- **What you should do**
Copy out the full data exactly as given; pictures should not be included.

[Stored data]
※
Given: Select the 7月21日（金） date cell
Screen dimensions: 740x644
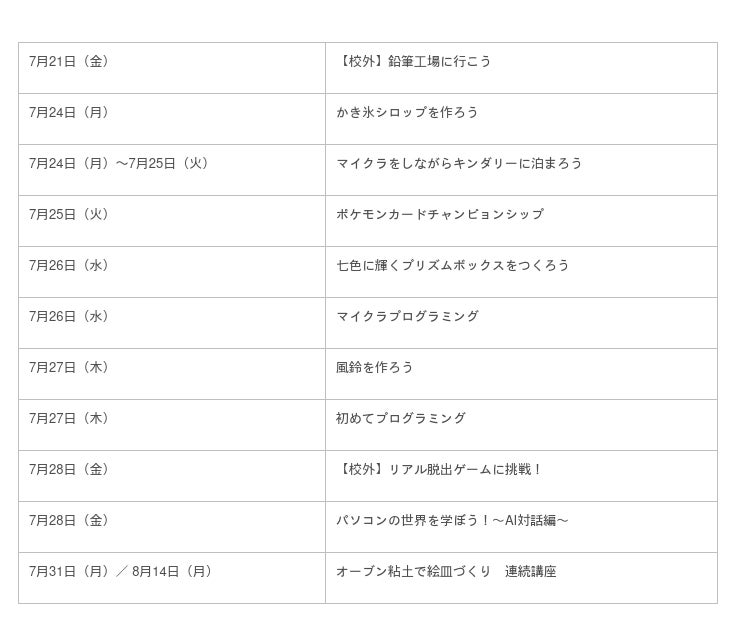Looking at the screenshot, I should point(69,62).
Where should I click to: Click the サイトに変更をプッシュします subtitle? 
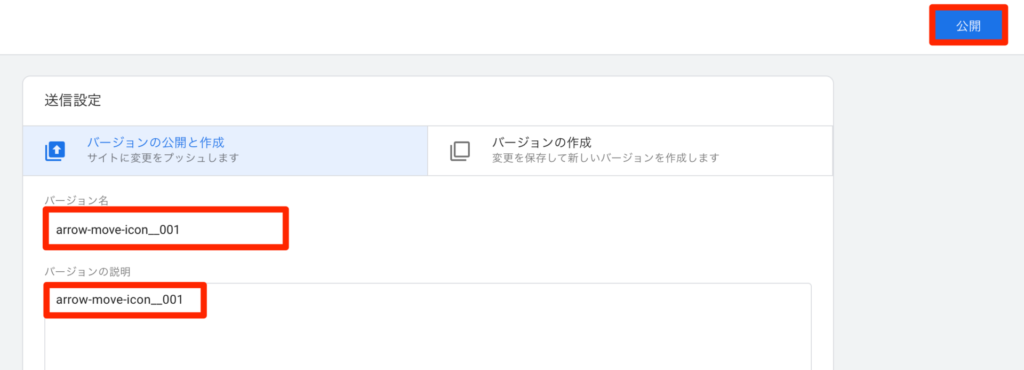tap(163, 158)
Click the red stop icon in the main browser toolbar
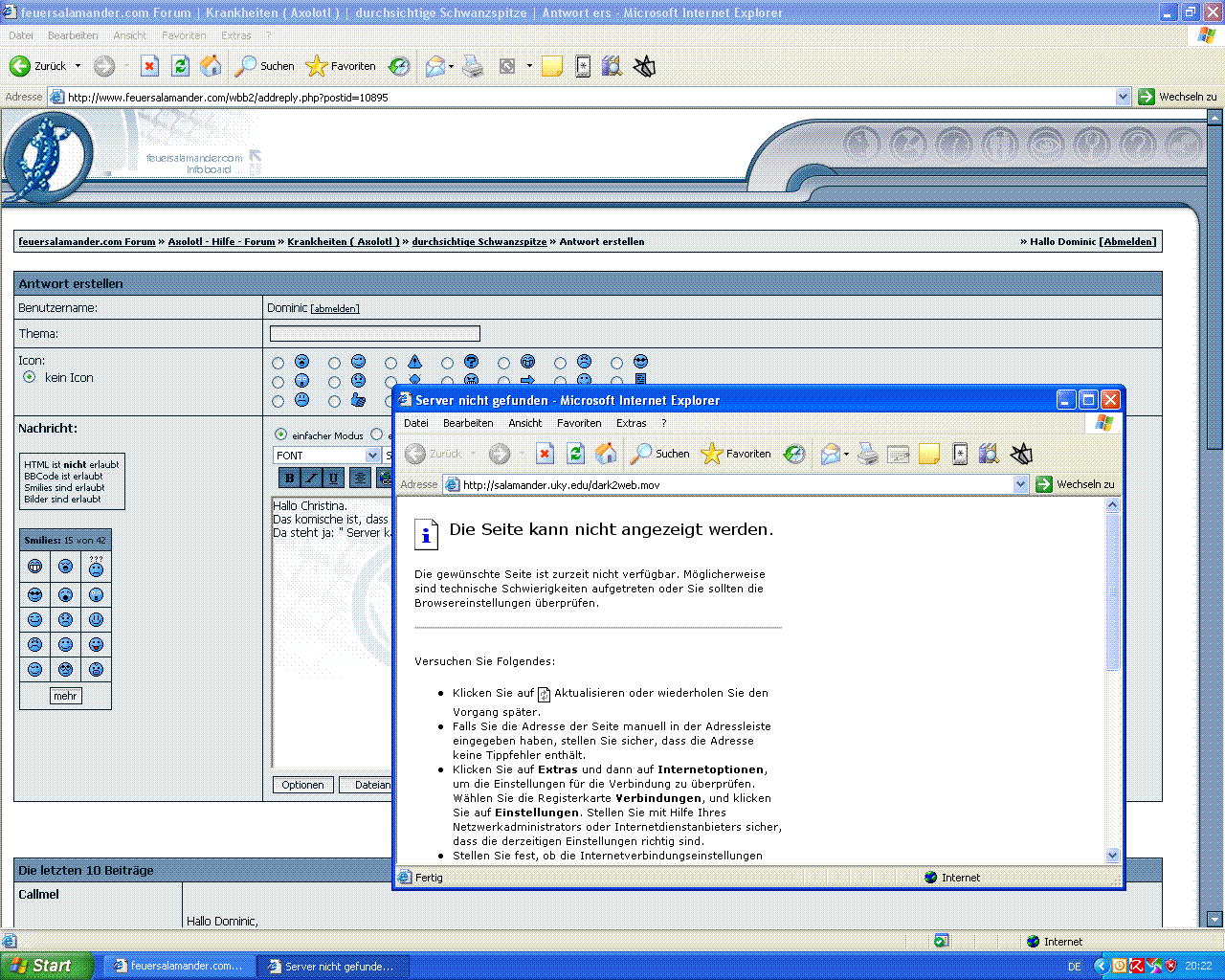 (149, 66)
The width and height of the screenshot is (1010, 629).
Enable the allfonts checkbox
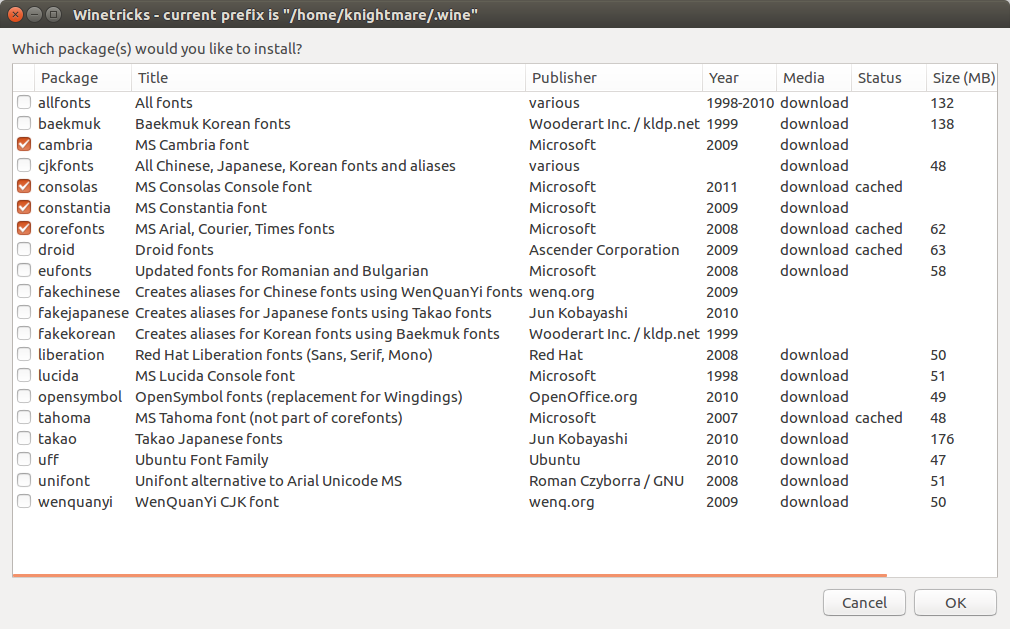(x=24, y=103)
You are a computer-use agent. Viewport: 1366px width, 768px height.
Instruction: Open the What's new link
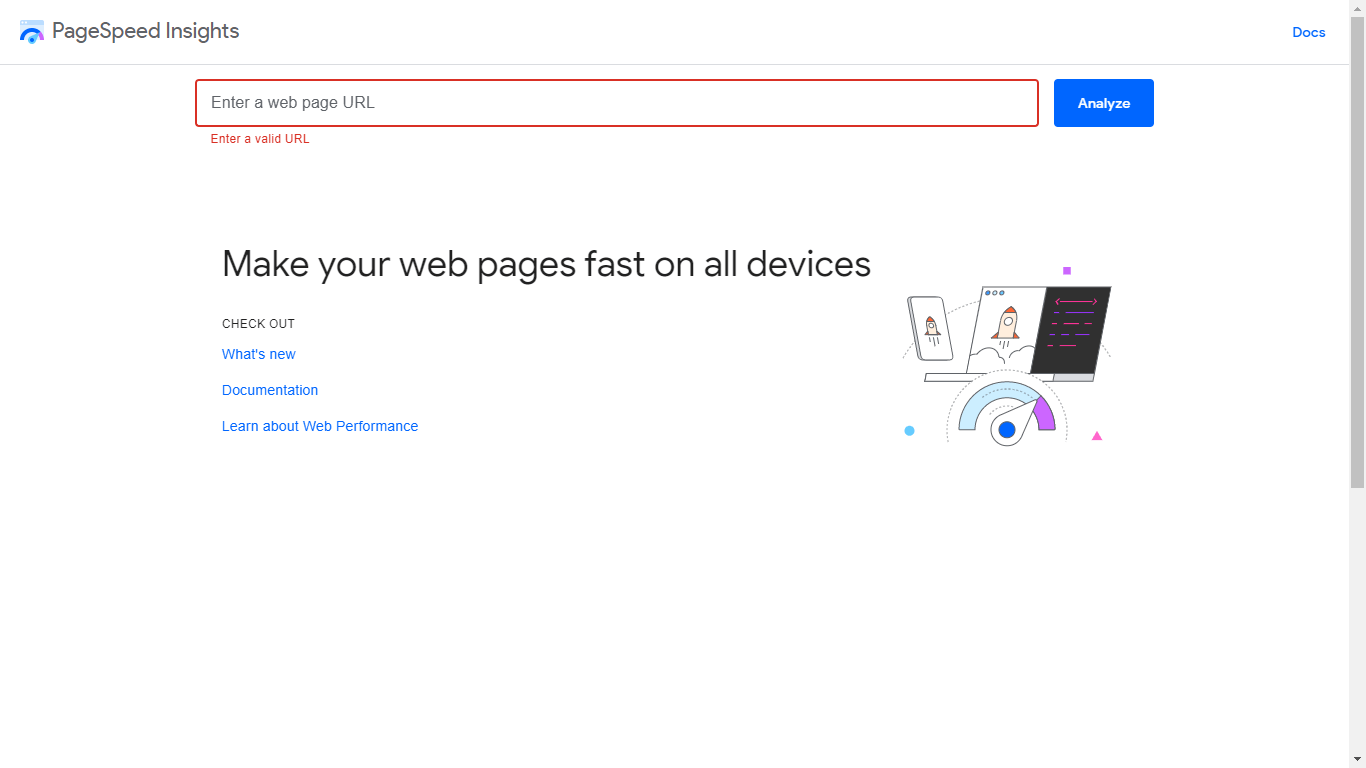coord(259,354)
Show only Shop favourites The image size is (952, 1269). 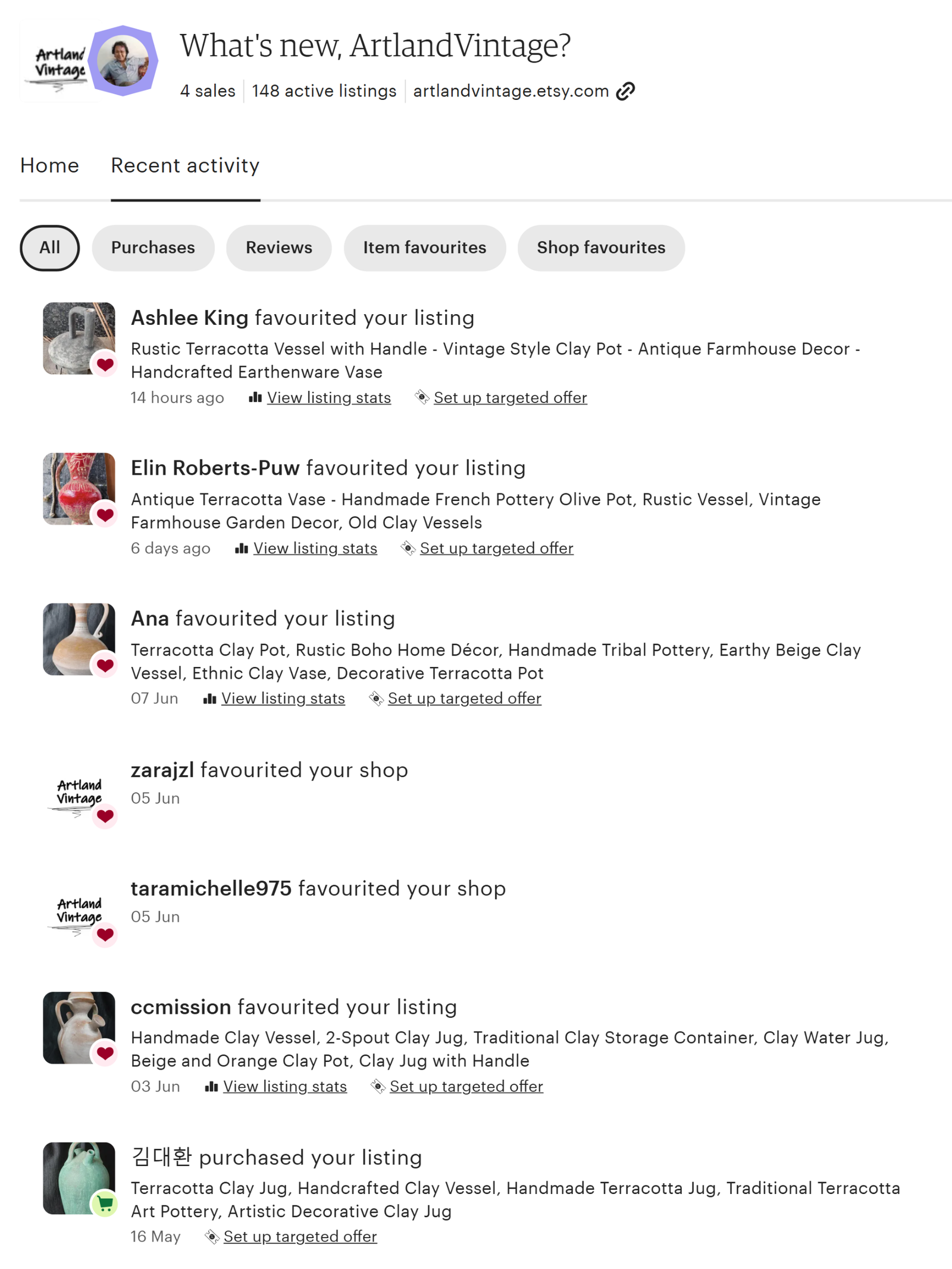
※
- **Completed task**
Given: Select the 7月21日（金） date cell
Screen dimensions: 740x644
Looking at the screenshot, I should point(69,62).
Where should I click to: Click the サイトに変更をプッシュします subtitle? 
tap(163, 158)
Click the red stop icon in the main browser toolbar
 (149, 66)
The width and height of the screenshot is (1010, 629).
Enable the allfonts checkbox
(x=24, y=103)
You are a computer-use agent. Viewport: 1366px width, 768px height.
Instruction: Open the What's new link
coord(259,354)
Show only Shop favourites The image size is (952, 1269). 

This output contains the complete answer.